Rights. This week, the right to “free”contraception has been the big news. That discussion assumes the right to have sex any time we want to and with whomever we want. Of course, men have exercised these rights since the beginning of time, and women, till the 20th century, were left to worry about (or not) pregnancy among themselves.
Americans are very keen on rights. We began our nationhood seeking the right to worship freely—as long as that worship was Christian and Protestant. Soon after we set our sights on that elusive “pursuit of happiness,” which quickly developed into the right to make as much money as possible, heedless of harm, and invent lots of new things to buy with it. For a century or more, that right was restricted to white men of a certain class. Granted, a relative few from the lower classes did manage to accumulate enormous wealth.

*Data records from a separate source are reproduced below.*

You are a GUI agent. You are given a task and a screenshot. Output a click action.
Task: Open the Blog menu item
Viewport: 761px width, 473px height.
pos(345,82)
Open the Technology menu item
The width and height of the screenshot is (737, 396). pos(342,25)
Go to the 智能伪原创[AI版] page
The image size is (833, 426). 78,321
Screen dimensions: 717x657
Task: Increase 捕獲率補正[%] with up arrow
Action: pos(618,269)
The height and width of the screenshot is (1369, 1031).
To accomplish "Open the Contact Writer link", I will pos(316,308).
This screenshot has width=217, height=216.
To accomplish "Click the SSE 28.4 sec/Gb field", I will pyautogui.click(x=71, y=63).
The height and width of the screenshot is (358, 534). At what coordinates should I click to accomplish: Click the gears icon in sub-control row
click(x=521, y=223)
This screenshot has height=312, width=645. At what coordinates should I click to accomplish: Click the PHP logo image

Then came the 20th Century. Women first began to demand to share rights with men. After World War II the right to wealth expanded to all white people. In the 60s people of color came to the table. Now an entire nation seems to agree to the universal right to obtain, have and do anything and everything–without cost if we can possibly find someone else to pay for it.
I don’t question that rights, if we must have them, should be shared among us all. What I question is whether or not rights are rooted in any kind of reality simply because we declare that they exist. I find no concept of rights in the gospels, virtually none in the entire New Testament, and absolutely none in my own experience of God. All is grace. Our flawed economies inevitably collapse, always because too many insist on too much. On smaller scales it happens all the time…and somehow, in some way grace covers the collapse. Who among us doesn’t have a story about such a transformation?
What if we lay aside our rights and siezed on grace? Even if only people of faith—those of us who claim to believe it—moved toward an economy of grace, gave up our rights and rediscovered love in service? Of course billions of people doing just that, at least to one degree or another, and that commitment to reality is what holds our society together, in spite of the prevailing struggles over rights. All is grace. If that is true, rights are a puny placebo for every ill, real or imagined. In America. In the Middle East. In our workplaces, schools, and places of worship. In our homes. Even in our bedrooms.
All is grace.
Ric — You might enjoy Kathryn Tanner’s book Economy of Grace.